机器学习初试(spark 文本相似度生产实践)

近期在负责公司的POI领域,全称为point of intrest即兴趣点,这个应用的最广泛的应该是地图行业,地图里每一个地址标注即为一个POI,在我们公司对它的含义进行了精简以契合公司业务的发展,将兴趣点集中在了餐饮及新零食相关的商户&超市等范畴。
听上去这个业务只是做一些商户数据的收集校正,那为什么这个业务会牵扯到了机器学习呢?真实原因很尴尬不便多说,目前我们拿到了一些商户的数据,但是无法获取品类,而品类对于我们当前业务来说非常重要,涉及到不同业务线的利益问题。所以需要通过一些特殊手段来识别出这些商户的品类。

场景

通过已有的商户数据,包括商户名称、商户菜品,识别出该商户属于什么品类(川湘菜、日料等)

解决办法

  1. 委托算法团队协助计算商户品类
    已有相似项目,可基于该项目做品类计算,实现快速
  2. 自己琢磨,研究算法
    学习算法以及应用到生产,较为耗时

最终选择

算法团队在人力资源安排上出现问题,不得已由自己来做算法计算,好在相关算法项目交接到我们团队,可以借此做为参考。
考虑到当前快速实现以及以后发展方向,最终选择两路同时并进,一路基于python脚本进行计算用于短期快速实现,另一路尝试通过spark ML进行分布式计算为我们长期目标。

算法思路

将商户的所有的菜品信息以及商户信息当成一串文本来处理,这样就可以把这个问题看成是“文本相似度”的问题,TF-IDF、LSI、LDA等一系列算法可以参考,python脚本采用TF-IDF和LSI来进行相似度计算(简单示例参考)。spark采用TF-IDF以及余弦相似度进行验证性计算(后续优化算法)。因长期规则为使用spark进行机器学习的相关计算,以下重点介绍spark上如何应用。

(练习目标) 根据上面的节选,python脚本采用哪两种算法来计算相似度? 以下各行是另行提供的材料,与上面的节选互不相关。

(数据记录)
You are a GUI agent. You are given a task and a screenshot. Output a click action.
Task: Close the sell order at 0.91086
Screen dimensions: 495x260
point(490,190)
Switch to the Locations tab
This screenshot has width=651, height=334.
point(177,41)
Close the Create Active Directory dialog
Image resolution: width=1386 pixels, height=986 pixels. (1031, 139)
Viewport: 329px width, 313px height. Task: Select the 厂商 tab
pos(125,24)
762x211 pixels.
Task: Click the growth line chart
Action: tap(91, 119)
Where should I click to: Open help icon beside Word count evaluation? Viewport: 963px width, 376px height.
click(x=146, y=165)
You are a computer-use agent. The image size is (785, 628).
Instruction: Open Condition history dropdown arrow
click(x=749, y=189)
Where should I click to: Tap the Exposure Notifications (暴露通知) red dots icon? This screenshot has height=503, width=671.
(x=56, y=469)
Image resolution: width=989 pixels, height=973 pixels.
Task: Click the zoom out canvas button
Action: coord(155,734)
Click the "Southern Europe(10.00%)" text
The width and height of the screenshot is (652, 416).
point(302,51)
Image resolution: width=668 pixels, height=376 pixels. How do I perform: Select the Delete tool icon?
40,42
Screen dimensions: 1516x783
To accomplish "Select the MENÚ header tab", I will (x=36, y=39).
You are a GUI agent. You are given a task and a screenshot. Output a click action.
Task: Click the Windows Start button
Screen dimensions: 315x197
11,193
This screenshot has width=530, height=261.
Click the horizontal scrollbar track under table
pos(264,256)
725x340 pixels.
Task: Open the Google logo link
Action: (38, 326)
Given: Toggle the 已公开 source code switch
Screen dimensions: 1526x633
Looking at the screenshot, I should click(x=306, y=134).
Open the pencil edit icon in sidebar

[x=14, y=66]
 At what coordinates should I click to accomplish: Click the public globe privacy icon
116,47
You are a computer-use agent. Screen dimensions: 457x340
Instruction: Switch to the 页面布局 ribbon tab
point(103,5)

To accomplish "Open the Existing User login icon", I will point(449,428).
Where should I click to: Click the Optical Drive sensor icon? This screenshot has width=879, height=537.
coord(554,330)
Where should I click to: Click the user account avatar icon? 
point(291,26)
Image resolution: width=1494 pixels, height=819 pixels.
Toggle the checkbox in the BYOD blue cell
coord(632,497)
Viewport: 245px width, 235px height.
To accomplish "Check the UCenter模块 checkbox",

(参考答案) 采用TF-IDF和LSI。